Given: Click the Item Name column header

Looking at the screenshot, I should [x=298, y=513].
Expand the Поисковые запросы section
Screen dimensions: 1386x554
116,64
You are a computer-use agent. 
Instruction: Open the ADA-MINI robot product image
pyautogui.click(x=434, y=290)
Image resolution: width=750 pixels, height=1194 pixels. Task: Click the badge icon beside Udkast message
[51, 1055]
* * *
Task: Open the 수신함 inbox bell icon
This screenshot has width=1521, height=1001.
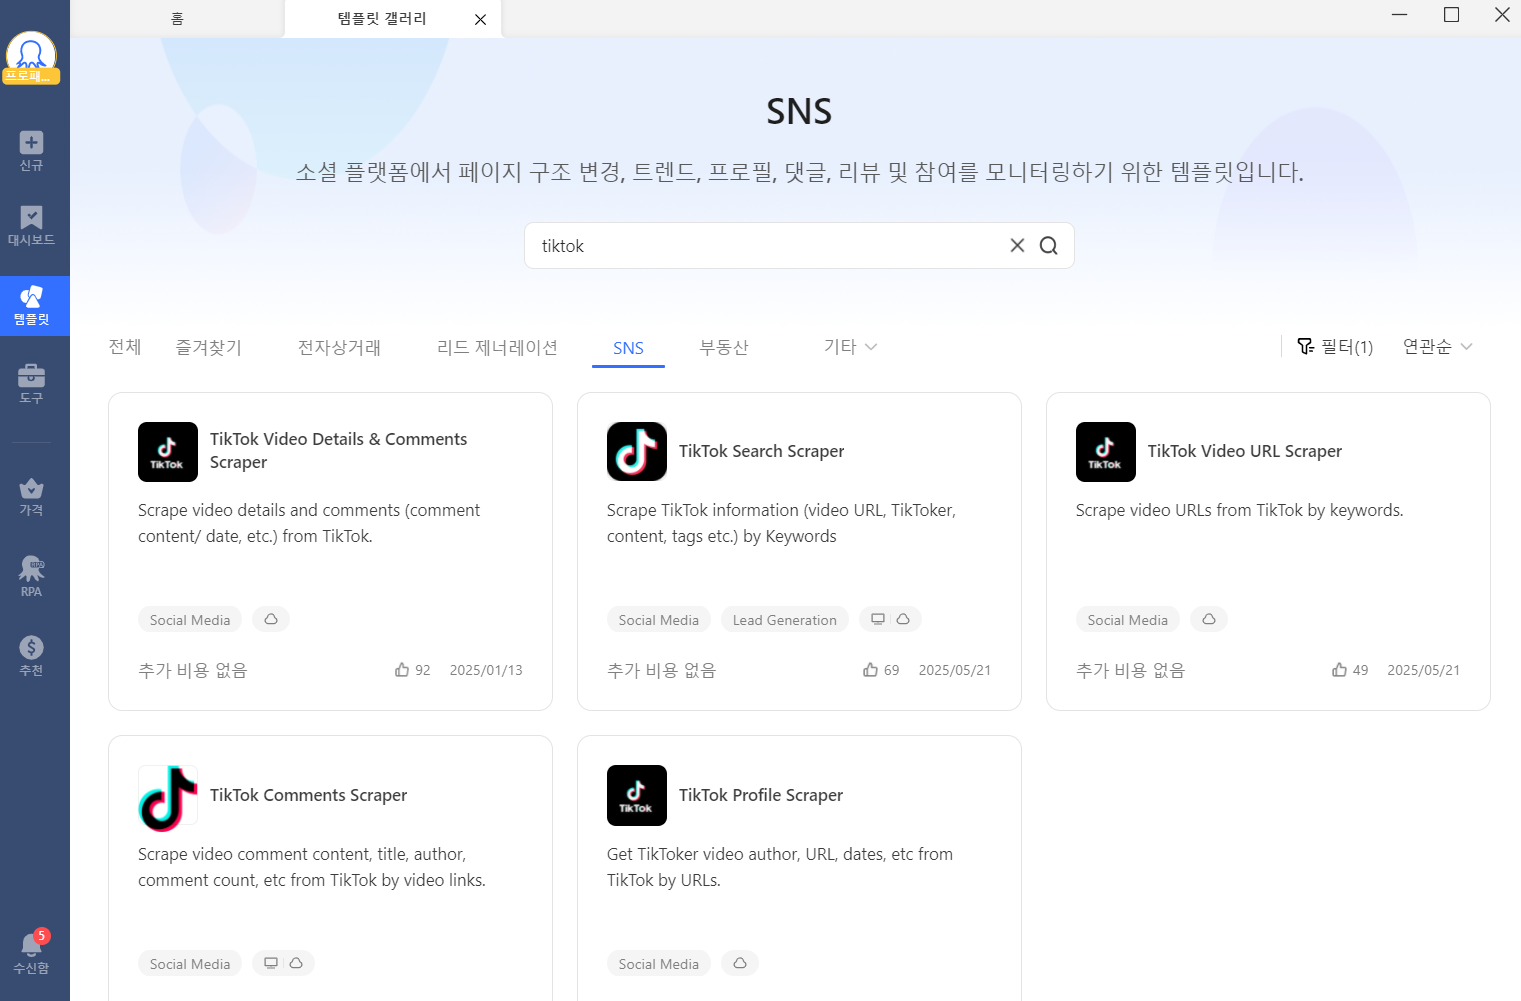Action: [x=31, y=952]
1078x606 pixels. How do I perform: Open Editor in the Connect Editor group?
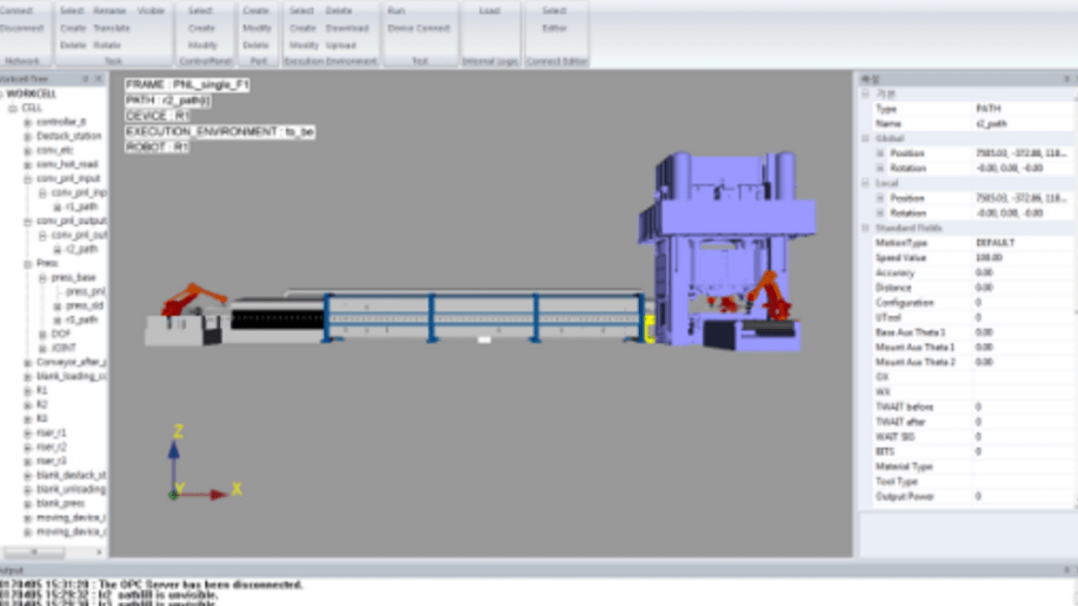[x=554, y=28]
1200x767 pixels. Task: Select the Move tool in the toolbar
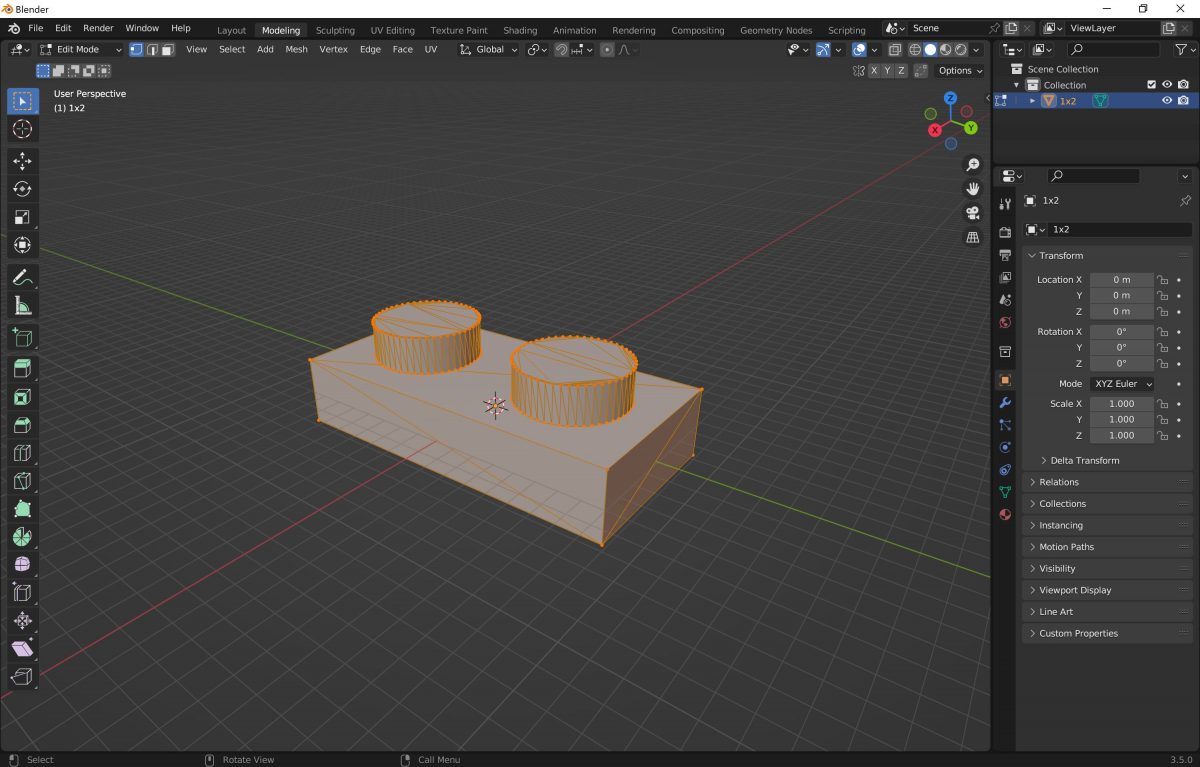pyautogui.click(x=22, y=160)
---
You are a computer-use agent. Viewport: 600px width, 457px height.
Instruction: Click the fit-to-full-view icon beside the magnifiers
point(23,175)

**WHAT IS REQUIRED:**
Every line of the material above that includes the string "computer" is required.

**TASK SOLUTION:**
You are a computer-use agent. 
You are a computer-use agent. Viewport: 600px width, 457px height.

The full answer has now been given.